Wasnt suggesting it was a chatbot, just pointing out that it hasnt really changed, its just getting trained even faster and being given even larger data sets.
No, the approach for coding tools has changed quite a lot - they don't work the same way that the chatbots do anymore. Individual steps do, but there's a much larger shift in terms of orchestration and mixed-in non-llm tools, as well as changing ways that context inputs work to avoid the existing limits on model contexts.
For example, they used to be terrible at doing something like 'apply this change to all files in the project', because there were too many files with too much context for that to be possible for an LLM, so they'd just get part way through and then give up. What it will do now instead is break it down into steps like :
Check how many files there are
Do regex search for those files to find which ones need update
Create a temp file with the list of files that need to be worked on
For each of the files from the temp file, spawn off an LLM instance to actually do that change
Inspect the files for code/style errors
Run the unit tests, if there are any errors, work through them one at a time
That's even for basic changes - there's been an explosion in the adoption of MCP servers - every cloud provider and their dog is all-in on that.
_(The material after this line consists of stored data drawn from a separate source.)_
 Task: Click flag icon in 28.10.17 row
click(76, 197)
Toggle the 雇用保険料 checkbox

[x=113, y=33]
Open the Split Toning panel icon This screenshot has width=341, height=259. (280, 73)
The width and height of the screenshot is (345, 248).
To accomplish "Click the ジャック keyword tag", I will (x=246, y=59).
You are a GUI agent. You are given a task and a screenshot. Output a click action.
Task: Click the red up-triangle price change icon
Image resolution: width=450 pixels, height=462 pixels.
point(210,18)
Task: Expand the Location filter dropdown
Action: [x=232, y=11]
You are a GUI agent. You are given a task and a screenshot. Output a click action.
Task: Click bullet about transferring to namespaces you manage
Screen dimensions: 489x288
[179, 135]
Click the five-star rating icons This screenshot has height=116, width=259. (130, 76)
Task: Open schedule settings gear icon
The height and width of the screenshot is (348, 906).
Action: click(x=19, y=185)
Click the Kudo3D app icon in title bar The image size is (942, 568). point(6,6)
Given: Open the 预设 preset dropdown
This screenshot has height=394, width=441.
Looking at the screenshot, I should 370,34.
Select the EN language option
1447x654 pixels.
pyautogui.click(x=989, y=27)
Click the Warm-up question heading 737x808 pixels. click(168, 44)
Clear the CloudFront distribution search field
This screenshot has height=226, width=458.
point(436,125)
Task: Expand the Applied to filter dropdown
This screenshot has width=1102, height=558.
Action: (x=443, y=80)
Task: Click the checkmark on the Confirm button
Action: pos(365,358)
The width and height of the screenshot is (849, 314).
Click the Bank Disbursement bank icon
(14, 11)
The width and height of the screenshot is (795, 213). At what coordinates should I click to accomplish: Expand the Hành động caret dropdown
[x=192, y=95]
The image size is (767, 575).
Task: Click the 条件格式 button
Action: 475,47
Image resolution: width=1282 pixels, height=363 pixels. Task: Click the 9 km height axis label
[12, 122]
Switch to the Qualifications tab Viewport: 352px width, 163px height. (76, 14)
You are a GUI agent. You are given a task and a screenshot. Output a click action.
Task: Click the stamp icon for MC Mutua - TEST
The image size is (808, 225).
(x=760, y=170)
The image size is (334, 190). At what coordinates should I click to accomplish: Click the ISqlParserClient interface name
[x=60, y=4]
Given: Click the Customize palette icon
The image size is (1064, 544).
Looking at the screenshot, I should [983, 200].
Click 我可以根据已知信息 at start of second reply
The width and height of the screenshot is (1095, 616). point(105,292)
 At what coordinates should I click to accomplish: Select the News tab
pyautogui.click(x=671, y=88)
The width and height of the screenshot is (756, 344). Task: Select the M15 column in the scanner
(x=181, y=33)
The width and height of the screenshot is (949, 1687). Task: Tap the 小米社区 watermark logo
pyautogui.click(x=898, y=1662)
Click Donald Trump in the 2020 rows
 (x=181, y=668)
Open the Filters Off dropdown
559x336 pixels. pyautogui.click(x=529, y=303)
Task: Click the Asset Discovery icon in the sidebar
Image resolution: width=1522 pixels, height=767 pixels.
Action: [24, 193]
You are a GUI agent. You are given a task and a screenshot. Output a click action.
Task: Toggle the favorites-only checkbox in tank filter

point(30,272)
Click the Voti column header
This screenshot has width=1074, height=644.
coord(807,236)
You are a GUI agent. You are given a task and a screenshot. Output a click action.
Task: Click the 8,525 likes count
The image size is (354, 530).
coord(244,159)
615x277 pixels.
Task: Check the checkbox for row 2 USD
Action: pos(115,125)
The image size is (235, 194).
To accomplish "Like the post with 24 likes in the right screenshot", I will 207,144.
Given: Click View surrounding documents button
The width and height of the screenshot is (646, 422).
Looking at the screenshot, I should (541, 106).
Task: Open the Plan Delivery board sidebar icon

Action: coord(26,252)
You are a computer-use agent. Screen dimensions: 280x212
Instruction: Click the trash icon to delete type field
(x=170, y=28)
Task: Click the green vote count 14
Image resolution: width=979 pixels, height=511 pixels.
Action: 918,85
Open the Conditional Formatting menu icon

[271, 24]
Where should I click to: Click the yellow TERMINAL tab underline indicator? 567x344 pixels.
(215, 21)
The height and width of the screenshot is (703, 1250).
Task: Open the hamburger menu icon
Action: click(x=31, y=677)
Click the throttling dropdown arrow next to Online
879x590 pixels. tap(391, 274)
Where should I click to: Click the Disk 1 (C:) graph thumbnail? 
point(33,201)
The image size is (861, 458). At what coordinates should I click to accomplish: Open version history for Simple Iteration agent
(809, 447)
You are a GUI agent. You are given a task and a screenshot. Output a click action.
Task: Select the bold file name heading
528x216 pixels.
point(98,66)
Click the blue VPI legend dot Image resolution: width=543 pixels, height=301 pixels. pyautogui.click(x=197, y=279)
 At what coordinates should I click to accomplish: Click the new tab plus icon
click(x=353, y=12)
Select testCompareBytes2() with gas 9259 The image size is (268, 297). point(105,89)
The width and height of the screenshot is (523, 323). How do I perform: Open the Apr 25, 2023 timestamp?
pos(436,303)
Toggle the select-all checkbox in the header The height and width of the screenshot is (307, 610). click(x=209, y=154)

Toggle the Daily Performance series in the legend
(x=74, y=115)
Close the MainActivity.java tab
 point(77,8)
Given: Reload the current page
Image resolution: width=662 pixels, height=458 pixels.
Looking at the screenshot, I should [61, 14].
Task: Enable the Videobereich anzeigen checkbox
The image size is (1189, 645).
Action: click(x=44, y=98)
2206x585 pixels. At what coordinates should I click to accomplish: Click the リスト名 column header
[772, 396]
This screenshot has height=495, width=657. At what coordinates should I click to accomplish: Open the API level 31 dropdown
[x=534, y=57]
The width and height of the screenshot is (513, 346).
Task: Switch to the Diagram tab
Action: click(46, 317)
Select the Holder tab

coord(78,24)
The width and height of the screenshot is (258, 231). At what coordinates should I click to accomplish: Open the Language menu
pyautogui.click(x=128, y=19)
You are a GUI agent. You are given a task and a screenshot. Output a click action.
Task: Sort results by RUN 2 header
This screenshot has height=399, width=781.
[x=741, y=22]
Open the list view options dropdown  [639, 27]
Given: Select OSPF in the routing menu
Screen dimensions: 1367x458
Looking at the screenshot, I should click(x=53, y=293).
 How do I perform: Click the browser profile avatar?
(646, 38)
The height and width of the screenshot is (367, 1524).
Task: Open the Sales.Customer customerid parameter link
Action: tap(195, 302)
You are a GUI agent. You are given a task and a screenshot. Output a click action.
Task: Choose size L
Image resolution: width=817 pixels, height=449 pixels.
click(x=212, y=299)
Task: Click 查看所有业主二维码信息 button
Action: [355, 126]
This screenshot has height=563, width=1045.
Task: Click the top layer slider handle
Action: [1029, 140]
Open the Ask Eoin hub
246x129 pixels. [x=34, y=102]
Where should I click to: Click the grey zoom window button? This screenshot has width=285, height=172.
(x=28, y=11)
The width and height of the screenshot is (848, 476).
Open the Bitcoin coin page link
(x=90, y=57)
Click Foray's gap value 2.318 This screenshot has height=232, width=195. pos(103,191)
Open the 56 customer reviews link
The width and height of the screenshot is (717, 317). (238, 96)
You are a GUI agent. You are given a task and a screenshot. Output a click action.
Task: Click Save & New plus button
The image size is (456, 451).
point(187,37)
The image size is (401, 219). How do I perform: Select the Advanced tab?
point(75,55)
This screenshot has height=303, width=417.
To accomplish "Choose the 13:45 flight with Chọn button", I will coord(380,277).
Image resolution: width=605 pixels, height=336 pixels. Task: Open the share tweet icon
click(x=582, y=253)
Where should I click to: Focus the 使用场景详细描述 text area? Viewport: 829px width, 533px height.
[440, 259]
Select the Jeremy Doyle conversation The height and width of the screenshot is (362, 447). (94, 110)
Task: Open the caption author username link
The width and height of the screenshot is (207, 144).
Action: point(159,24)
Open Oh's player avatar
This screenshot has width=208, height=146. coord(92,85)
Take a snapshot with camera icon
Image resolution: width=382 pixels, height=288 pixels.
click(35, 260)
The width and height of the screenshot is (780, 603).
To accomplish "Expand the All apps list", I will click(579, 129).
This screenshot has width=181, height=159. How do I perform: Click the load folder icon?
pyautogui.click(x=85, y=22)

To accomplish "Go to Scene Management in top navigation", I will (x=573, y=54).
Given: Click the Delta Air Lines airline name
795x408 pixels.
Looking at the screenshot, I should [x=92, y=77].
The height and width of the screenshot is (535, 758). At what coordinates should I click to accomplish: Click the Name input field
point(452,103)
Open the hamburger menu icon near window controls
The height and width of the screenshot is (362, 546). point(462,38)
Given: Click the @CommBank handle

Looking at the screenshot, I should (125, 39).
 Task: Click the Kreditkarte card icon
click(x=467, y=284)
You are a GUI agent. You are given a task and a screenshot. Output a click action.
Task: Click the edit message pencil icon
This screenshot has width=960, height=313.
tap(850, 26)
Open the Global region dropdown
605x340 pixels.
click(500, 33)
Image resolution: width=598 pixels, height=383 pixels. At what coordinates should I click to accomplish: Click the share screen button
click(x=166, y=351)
For some concrete examples on what that means - one of popular tools for designers is Figma - they'd make basically a pretty picture of what a mobile or web app is supposed to look like - with the MCP server for Figma integrated, tools like github copilot and claude can ask for the picture to be provided in a way they understand, and then produce an actual functional UI out of it that is identical to the design, and can be dynamically updated to meet new designs without user input.
These are all productivity enhancement tools for developers though - where the future is starting to look grim for junior devs is in the 'agent' space, where the paperwork and administration is bundled in with the actual coding. As a real life example, I recently ran across a problem ticket that was raised with a blurry screenshot of an error message and no other information. I raised an issue in the github repository for that application, pasted in the screenshot, and then assigned the issue to copilot. The result was, about 5 minutes later, a pull request from copilot with complete patch notes. If that ticket had gone to an actual human I'd give it a 95% chance that they just assigned it back to the call centre saying something like 'at least provide some details like when it happened or what the customer's login was'.
Think of the difference between, say, asking ChatGPT for a recipe for pancakes, and having it attached to some robot arms that can make you pancakes.